Roman Makarov

Personal information
- Nationality: Russian
- Born: 19 August 1984 (age 41) Mogilev, Byelorussian SSR, Soviet Union

Sport
- Sport: Paralympic swimming
- Disability class: S12
- Club: Youth of Moscow
- Coached by: Vadim Labokha Sergey Zhilkin

Medal record
Paralympic swimming
Representing RPC
Paralympic Games
| Bronze medal – third place | 2020 Tokyo | 100 m butterfly S12 |
Representing Russia
Paralympic Games
| Gold medal – first place | 2012 London | 100 m butterfly S12 |
World Championships
| Gold medal – first place | 2010 Eindhoven | 100 m butterfly S12 |
| Gold medal – first place | 2010 Eindhoven | 4×100 m freestyle 49pts |
| Gold medal – first place | 2010 Eindhoven | 4×100 m medley 49pts |
| Gold medal – first place | 2013 Monreal | 100 m butterfly S12 |
| Silver medal – second place | 2015 Glasgow | 100 m butterfly S13 |
| Bronze medal – third place | 2019 London | 100 m backstroke S12 |
| Bronze medal – third place | 2019 London | mixed 4x100m freestyle relay 49pts |
European Championships
| Gold medal – first place | 2014 Eindhoven | 100 m butterfly S12 |
| Silver medal – second place | 2016 Funchal | 100 m butterfly S12 |
| Silver medal – second place | 2016 Funchal | 100 m backstroke S12 |
| Bronze medal – third place | 2014 Eindhoven | 100 m backstroke S12 |
| Bronze medal – third place | 2020 Funchal | 100 m backstroke S12 |

= Roman Makarov =

Russian Paralympic swimmer

Roman Makarov (born 19 August 1984) is a visually impaired Russian Paralympic swimmer who specializes in the butterfly stroke.

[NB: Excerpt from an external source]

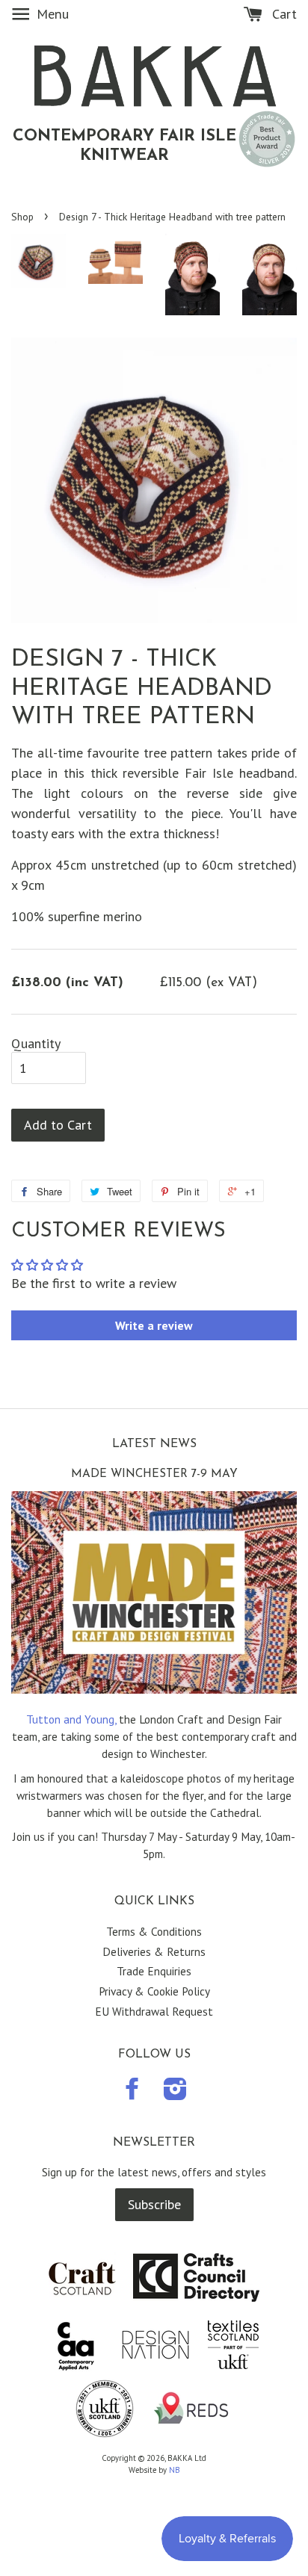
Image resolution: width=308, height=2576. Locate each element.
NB (174, 2470)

He represents Russia in elite international events.

==Career==
Makarov represented Russia at the 2012 Summer Paralympics in the men's 100 metre butterfly S12 event and won a gold medal.

Makarov represented Russian Paralympic Committee athletes at the 2020 Summer Paralympics in the men's 100 metre butterfly S12 event and won a bronze medal.